The IRS has had a policy for many years that if a taxpayer cannot pay their tax bill, they would file a federal tax lien to protect the government’s interest.
In many cases the IRS was aware the lien would never be paid off and that they would hurt the taxpayers credit and their ability to secure loans in the future.
Since a federal tax lien is good for a ten year period of time, what the IRS does by filing it is totally cripple the taxpayer’s ability to borrow money in the future because their credit was ruined from the filing.
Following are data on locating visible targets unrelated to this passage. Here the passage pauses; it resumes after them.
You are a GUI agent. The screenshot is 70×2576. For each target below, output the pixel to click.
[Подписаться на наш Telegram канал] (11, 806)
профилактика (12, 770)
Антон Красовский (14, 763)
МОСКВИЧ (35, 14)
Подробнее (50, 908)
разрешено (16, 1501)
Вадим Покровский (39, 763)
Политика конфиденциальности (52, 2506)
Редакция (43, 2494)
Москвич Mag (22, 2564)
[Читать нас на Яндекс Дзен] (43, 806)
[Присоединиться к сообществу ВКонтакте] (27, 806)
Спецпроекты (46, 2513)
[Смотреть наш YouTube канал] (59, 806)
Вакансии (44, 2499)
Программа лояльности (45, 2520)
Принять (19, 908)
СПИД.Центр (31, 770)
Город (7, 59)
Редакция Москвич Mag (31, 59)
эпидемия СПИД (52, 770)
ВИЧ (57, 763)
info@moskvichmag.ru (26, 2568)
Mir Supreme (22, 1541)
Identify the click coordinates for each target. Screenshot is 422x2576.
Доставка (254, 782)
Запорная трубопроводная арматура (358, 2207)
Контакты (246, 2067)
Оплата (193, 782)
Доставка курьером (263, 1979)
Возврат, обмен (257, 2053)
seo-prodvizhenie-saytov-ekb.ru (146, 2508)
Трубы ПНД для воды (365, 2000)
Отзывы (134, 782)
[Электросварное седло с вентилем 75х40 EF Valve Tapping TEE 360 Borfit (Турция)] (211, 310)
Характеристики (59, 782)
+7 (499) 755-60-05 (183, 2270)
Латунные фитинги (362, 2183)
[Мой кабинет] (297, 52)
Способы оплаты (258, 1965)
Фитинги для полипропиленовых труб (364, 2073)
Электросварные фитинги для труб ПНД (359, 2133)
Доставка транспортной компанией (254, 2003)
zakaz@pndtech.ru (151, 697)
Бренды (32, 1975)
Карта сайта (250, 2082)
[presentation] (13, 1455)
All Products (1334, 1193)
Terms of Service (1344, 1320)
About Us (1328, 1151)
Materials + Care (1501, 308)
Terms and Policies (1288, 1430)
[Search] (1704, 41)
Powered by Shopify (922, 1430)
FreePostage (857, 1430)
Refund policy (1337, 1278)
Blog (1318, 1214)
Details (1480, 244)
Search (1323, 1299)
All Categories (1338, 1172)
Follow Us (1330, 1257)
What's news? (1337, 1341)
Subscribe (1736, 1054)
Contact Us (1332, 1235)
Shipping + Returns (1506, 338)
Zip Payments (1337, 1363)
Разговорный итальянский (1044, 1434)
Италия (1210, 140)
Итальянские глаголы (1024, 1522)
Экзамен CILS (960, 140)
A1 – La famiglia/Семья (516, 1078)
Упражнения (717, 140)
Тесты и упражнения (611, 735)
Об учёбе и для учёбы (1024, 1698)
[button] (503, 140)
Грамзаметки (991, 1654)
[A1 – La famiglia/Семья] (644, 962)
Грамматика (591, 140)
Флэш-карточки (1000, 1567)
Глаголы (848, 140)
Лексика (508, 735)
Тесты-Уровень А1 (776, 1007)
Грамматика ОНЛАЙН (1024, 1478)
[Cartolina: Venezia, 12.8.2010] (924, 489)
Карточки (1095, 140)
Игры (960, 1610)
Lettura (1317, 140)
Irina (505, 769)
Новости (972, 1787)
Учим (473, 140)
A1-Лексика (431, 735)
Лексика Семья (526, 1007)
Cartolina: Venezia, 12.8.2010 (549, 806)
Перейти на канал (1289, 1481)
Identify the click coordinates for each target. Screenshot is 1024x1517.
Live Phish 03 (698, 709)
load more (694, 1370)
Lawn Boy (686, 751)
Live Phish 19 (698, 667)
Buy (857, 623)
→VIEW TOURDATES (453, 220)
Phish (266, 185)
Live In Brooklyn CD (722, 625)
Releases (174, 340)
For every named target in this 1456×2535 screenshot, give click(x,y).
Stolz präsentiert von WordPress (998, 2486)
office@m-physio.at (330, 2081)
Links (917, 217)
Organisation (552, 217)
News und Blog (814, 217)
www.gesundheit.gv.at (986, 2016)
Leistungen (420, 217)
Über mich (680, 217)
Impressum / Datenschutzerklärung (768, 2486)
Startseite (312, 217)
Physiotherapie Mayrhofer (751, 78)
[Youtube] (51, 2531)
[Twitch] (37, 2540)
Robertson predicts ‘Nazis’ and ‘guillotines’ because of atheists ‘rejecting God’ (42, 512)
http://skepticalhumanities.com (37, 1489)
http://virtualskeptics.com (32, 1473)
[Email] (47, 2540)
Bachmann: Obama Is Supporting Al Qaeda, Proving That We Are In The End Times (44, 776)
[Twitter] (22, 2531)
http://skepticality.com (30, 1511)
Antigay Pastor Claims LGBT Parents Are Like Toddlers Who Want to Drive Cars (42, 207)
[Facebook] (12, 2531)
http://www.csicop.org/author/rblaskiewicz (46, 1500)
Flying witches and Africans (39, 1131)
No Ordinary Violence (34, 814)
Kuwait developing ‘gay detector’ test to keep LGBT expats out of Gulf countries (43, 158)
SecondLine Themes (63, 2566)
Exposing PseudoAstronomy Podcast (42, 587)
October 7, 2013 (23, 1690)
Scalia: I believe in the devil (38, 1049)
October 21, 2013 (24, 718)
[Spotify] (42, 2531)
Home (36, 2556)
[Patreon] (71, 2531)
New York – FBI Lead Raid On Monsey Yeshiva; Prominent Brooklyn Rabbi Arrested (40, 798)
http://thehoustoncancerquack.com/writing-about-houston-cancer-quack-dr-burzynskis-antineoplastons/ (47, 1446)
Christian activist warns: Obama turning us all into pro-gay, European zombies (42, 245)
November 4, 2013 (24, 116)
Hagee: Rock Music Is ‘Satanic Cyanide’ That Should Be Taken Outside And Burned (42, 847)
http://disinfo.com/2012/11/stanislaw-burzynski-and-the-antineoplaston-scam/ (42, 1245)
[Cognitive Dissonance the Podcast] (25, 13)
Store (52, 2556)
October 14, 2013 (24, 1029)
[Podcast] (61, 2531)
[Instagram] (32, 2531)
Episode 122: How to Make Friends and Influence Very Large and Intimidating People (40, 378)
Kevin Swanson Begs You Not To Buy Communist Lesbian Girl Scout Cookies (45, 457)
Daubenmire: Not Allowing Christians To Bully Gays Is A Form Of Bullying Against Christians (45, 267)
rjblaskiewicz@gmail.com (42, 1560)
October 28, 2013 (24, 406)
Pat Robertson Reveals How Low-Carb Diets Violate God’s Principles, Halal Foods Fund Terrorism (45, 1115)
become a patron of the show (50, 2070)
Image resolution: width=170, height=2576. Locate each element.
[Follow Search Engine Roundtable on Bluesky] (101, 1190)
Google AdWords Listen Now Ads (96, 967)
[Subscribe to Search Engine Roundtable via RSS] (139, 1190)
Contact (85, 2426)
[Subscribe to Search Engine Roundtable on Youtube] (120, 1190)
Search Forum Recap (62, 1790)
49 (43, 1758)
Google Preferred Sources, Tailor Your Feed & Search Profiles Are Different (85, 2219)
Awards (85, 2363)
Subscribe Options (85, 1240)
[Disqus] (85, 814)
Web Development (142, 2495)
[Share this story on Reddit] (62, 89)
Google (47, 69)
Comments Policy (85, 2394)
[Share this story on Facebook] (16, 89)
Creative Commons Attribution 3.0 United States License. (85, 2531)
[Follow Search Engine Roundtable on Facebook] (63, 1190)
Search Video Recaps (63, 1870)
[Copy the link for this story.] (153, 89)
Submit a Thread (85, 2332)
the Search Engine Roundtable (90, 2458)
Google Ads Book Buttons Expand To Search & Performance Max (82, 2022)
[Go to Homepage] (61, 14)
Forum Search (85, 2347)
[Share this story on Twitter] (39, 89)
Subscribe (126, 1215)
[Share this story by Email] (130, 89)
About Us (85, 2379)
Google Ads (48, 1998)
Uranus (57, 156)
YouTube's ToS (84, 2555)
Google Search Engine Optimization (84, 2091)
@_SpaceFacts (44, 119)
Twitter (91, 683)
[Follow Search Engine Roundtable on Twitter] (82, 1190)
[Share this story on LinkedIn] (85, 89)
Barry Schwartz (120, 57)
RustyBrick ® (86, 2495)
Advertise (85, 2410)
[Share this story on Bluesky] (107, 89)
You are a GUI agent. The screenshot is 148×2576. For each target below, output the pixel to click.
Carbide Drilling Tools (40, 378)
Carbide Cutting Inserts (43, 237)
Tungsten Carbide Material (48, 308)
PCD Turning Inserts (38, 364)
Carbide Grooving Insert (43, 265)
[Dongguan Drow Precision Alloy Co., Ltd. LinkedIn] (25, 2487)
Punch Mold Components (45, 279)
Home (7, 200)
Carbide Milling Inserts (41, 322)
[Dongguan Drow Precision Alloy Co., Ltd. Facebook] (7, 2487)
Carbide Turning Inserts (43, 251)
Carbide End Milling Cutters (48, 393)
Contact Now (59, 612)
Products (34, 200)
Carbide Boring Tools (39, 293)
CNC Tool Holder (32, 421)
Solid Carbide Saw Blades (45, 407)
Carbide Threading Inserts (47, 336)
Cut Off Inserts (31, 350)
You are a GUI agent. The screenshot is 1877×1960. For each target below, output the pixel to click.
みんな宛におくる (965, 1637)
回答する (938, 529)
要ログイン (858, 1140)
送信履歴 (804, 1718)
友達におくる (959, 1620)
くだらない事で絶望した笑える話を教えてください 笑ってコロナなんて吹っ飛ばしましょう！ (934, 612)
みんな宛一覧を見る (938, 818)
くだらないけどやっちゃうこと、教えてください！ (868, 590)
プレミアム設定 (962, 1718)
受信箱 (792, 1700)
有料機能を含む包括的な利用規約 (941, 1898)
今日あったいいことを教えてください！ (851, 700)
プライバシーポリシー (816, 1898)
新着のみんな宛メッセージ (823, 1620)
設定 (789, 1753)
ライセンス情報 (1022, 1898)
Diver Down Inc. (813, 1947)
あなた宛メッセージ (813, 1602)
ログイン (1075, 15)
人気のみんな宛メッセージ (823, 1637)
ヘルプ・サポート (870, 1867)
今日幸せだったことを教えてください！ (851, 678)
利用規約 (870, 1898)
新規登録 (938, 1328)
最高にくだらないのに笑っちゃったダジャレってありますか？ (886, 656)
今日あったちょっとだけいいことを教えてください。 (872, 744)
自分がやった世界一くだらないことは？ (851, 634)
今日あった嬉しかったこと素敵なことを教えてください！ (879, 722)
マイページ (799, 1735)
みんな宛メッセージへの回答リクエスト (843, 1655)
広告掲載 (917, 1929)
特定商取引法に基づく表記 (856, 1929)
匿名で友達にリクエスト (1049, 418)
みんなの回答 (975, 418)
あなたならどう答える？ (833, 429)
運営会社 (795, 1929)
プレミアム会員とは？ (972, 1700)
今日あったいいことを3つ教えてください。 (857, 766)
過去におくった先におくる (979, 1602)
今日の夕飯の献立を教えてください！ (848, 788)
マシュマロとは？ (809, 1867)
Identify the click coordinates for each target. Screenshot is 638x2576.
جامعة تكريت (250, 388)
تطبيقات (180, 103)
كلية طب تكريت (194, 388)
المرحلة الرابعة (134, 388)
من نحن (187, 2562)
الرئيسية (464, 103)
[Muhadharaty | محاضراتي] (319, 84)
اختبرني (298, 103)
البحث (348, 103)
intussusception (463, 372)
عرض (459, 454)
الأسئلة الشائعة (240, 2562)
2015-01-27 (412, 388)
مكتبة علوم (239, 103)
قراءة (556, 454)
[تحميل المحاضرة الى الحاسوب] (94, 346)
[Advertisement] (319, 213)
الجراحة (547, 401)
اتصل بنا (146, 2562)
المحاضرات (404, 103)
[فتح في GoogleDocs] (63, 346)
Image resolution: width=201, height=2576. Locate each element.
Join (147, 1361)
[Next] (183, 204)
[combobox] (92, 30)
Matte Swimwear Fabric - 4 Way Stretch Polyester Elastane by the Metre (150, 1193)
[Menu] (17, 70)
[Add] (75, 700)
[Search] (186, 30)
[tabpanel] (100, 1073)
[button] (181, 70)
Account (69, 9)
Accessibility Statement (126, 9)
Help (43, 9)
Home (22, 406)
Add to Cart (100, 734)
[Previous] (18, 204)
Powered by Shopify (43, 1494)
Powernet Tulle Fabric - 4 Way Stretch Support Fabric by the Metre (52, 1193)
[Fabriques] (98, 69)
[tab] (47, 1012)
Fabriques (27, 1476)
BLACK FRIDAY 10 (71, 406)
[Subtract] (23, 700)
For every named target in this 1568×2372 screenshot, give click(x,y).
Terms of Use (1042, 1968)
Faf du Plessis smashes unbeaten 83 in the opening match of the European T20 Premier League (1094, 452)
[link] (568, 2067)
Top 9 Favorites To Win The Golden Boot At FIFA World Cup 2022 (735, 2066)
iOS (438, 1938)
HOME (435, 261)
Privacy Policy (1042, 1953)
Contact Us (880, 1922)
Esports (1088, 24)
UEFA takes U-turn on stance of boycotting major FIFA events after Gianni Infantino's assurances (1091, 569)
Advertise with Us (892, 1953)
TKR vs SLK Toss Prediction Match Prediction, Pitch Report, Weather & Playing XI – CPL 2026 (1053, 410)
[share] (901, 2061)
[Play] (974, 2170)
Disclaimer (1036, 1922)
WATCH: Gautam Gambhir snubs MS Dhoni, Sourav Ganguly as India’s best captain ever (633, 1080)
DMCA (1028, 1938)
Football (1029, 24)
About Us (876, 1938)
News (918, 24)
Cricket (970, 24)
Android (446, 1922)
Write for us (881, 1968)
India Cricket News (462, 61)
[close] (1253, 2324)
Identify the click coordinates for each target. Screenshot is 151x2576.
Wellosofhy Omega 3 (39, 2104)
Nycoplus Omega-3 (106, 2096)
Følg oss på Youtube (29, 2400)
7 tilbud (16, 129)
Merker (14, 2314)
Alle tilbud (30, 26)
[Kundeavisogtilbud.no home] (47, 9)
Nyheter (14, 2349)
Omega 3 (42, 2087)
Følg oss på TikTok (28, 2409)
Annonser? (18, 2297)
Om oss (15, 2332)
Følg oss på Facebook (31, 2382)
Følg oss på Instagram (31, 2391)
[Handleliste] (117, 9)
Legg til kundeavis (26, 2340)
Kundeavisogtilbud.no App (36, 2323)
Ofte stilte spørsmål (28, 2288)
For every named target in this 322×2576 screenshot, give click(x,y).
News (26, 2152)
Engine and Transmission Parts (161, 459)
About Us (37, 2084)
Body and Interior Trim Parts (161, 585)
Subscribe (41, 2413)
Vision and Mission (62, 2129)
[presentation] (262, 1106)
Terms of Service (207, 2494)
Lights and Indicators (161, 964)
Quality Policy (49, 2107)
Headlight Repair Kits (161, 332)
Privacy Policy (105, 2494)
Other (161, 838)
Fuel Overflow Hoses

For years, Nina Olsen the National Taxpayers Advocate, has been highlighting this issue in her National report to Congress. Here is her latest finding:
” Over the past seven years, the IRS has filed more than five million tax liens. The report says that despite the high unemployment rate and the unusually large number of Americans who are experiencing financial difficulties, the IRS is continuing to ramp up the number of tax liens it files each year. The 1.1 million liens filed in FY 2010 compare with 168,000 in FY 1999, an increase of 550 percent. Notably, over the same period that lien filings have increased by 550 percent, annual revenue collected by the IRS’s Collection function on an inflation-adjusted basis has remained flat. By filing a lien against a taxpayer with no money and no assets, the IRS often collects nothing, yet it inflicts long-term harm on the taxpayer by making it harder for him to get back on his feet when he does get a job,”
Olson closed her remarks saying that this practice is “unacceptable.”
It is possible to file a Collection Due Process Proceeding. At those hearings the taxpayer may be successful in requesting from the IRS the non-filing of the Federal Tax Liens because it would defeat the purpose of being able to pay the IRS back in the future.